The disaster claimed 68 lives and changed the aviation landscape.

In the aftermath of 4184, we learned a great deal about the science of freezing rain and an entire fleet of aircraft not well suited to fly in it. We learned about warnings that went unheeded, and air traffic control procedures that would forever change. That was the technical stuff. Now we look back at the human factor.

On a quiet county road just south of Roselawn stand 68 crosses. Each bears the name of a life lost when Flight 4184 crashed into a soybean field a stone’s throw away.

The Super ATR aircraft had been in a holding pattern for O’Hare. The pilots were unaware of a deadly ice build-up that would cause the plane to roll and plunge to earth. There was little left of the plane and passengers.
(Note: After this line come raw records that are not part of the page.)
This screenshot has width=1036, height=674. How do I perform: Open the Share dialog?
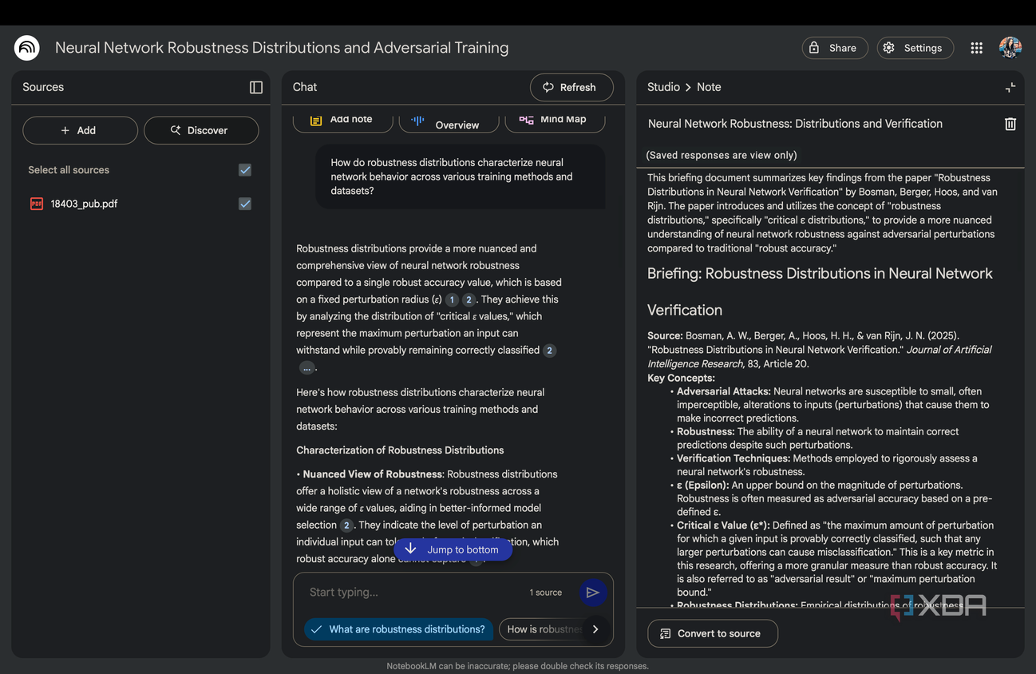click(834, 48)
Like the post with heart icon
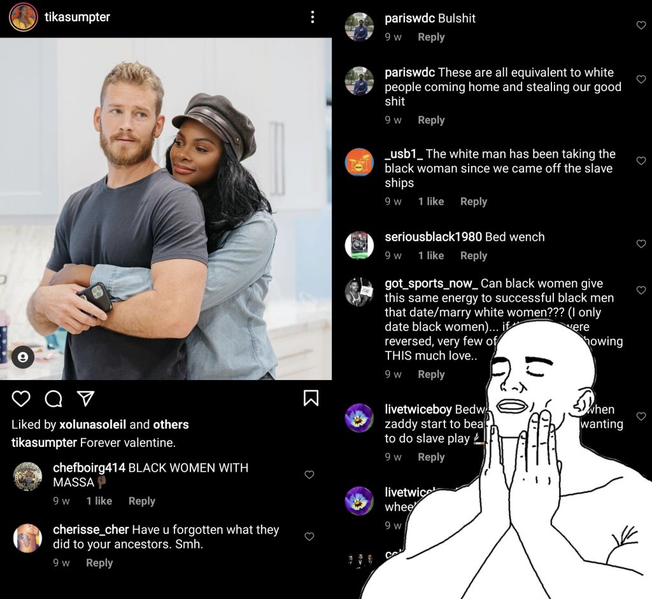Image resolution: width=652 pixels, height=599 pixels. click(x=21, y=398)
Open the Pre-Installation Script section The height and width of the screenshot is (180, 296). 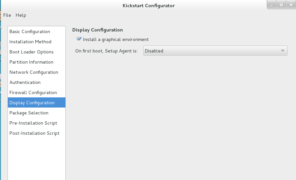(33, 123)
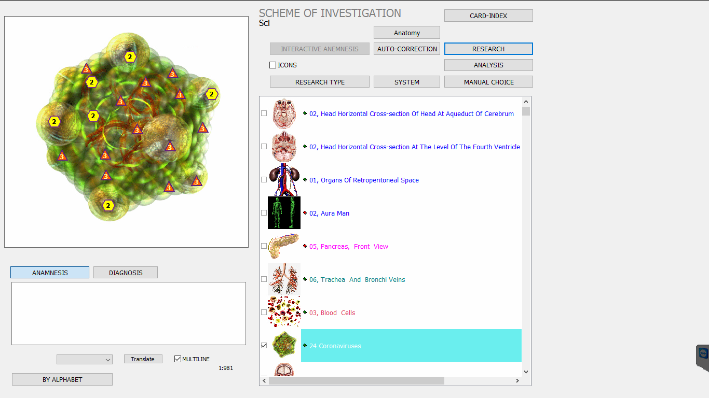709x398 pixels.
Task: Click the Coronaviruses thumbnail in list
Action: (284, 346)
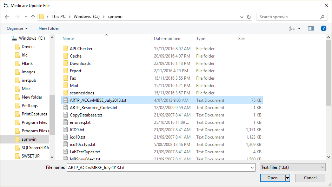Open the blue Help icon
Viewport: 332px width, 187px height.
323,28
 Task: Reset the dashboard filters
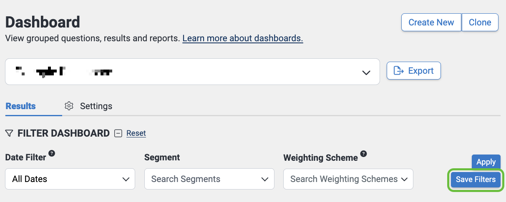point(136,133)
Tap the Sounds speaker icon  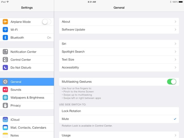click(5, 90)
Victims’ relatives- deep in grief and hungry for information could get little – from the airline or the government.

“Flight 4184 exemplified not only the tragic nature, but the utter confusion that existed during that time period,” said Don Nolan, aviation law attorney.

The pilot’s wife waited days for her husband’s employer just to call her. Airline care teams visited victims’ families and asked about their dead relatives medical histories.

Some of the unidentifiable human remains were laid to rest in a nearby cemetery. The airline conducted a service, but didn’t tell the families.

“I was angry, I was upset,” said Terri Severin.

Terri Severin lost her sister and her four year old nephew – the only child on the flight. Four months after the crash, Terri summoned the courage to go to the site. She was numbed by what she found.

“I actually walked away with bags full of plane wreckage, personal effects and human remains that were still just scattered at the site,” said Severin.

Those discoveries – plane parts, body parts four months later – became, for the relatives, the ultimate indignity.

“There were unspeakable things that occurred,” said Jim Hall.

Fifteen years ago, Hall was the chairman of the National Transportation Safety Board. The NTSB’s singular mission then was to find out what went wrong, and to make recommendations so it doesn’t happen again. But the families? That’s for somebody else.

“I was told this isn’t your business, and I said, ‘well my goodness. If I’m being paid by the taxpayers and we’re the agency that responds to these tragedies, it has to be our business,'” said Hall.

Hall wanted change. The families of 4184 demanded it, and in concert with families from other airline crashes, they pushed for it.

Two years later, the Aviation Disaster Family Assistance Act was signed into law.

Today when there is a disaster, the NTSB immediately takes the lead in dealing with the needs of families from information to crash site access.

“Today, the airlines are obligated to have a disaster plan in place. Those types of plans didn’t exist 15 years ago,” said Hall.

There are now protocols for airline employee training, grief counseling, the handling of remains and the return of personal effects.

“I am still healing and it will probably be a life long journey,” said Severin.

Terry Severin has written a book and lectures on what happened after 4184. She says she learned long ago that corporations and government are not fail-safe resources in the wake of disaster.

“But I have learned that the average citizen can make a difference in turning a negative response into a positive outcome,” said Severin.

This Saturday, Terri and other 4184 relatives will return to the memorial, as they do every year, to remember, to celebrate 68 lives and, perhaps, to contemplate what’s changed since that tragic miserable night 15 years ago in a bean field just outside Roselawn, Indiana.

The NTSB’s family response model is now used internationally. But responses to disaster will always be imperfect.

Terri Severin one day opened a letter saying that the airline had some unclaimed personal effects from 4184. It turned out that a couple of her nephew’s toys were among them. Terri received that letter eight years after the crash.